Since having my son, or actually since before even having him, my holidays have changed profoundly. When I was pregnant with him, I had a lot of bleeding in the first few months, and every day, every minute of the day, I thought I was losing him. It was right before Christmas, December 15, 2003, that I had my first ultrasound. I had had a miscarriage a year and a half before and was terrified of going through that again. But this ultrasound showed that he was there and that his heart was beating. I remember standing on the sidewalk outside of the hospital, looking at my first photo of my son, crying in the cold wind, hoping I would be able to see him be born alive.

That same Christmas, just a few days later, we had our big annual family Christmas party with all the aunts and uncles and cousins. I spent half the party in the bathroom bleeding, thinking for sure I was losing him, crying as I heard all my cousins’ many kids running around, being noisy, being kids—kids like I’d never have. But the worst part was overhearing my father complaining to my cousin that he didn’t have any grandkids yet. He actually did have one, only I was bleeding him out.

But my son did survive and was born, the following July. The doctors weren’t sure what was going on with him and told me “mental retardation, heart problems, and die before age 1.” But he did live, and he has a “normal, healthy heart,” the cardiologist told us months later, and he is very bright. But that first Christmas with him, when he was 5 months old, was bittersweet. I knew by then that he didn’t have the condition that would have caused him to die before age 1. But that dire prognosis was never far from my mind. It never really went away—and that feeling of being so close to the brink never has gone away, even 5 years later.

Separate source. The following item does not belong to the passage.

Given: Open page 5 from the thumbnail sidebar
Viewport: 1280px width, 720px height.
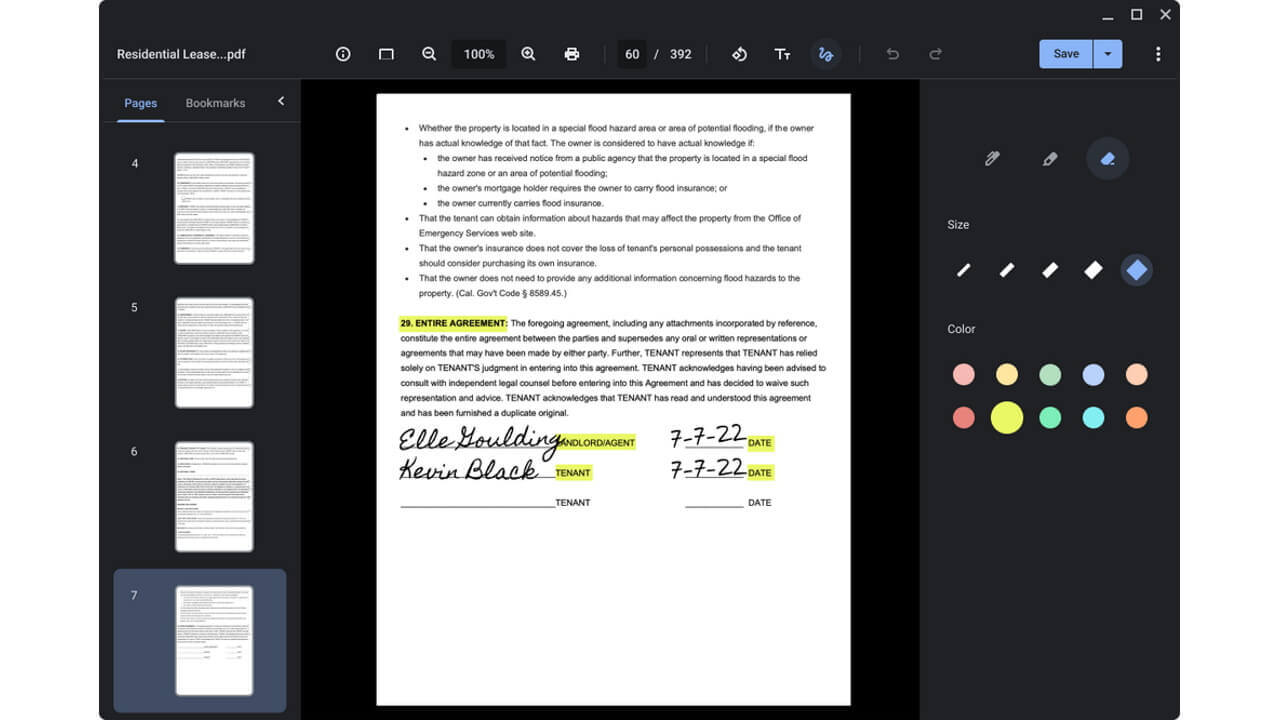Looking at the screenshot, I should tap(214, 352).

Now things have calmed down, and even though he has had eight surgeries so far, his doctor visits are less frequent, and he's doing really well. He is thriving in kindergarten, making new friends, reading and writing. But every year when we have that family Christmas party, I take a moment to pause, close my eyes, and listen to the excited sounds of all the kids right before Christmas, talking about what presents they are hoping to get. And I make out my own son’s laughter in that crowd. Now he is just here, a kid like any other, a part of our family among all the other kids. But I will never forget what it took to get us here.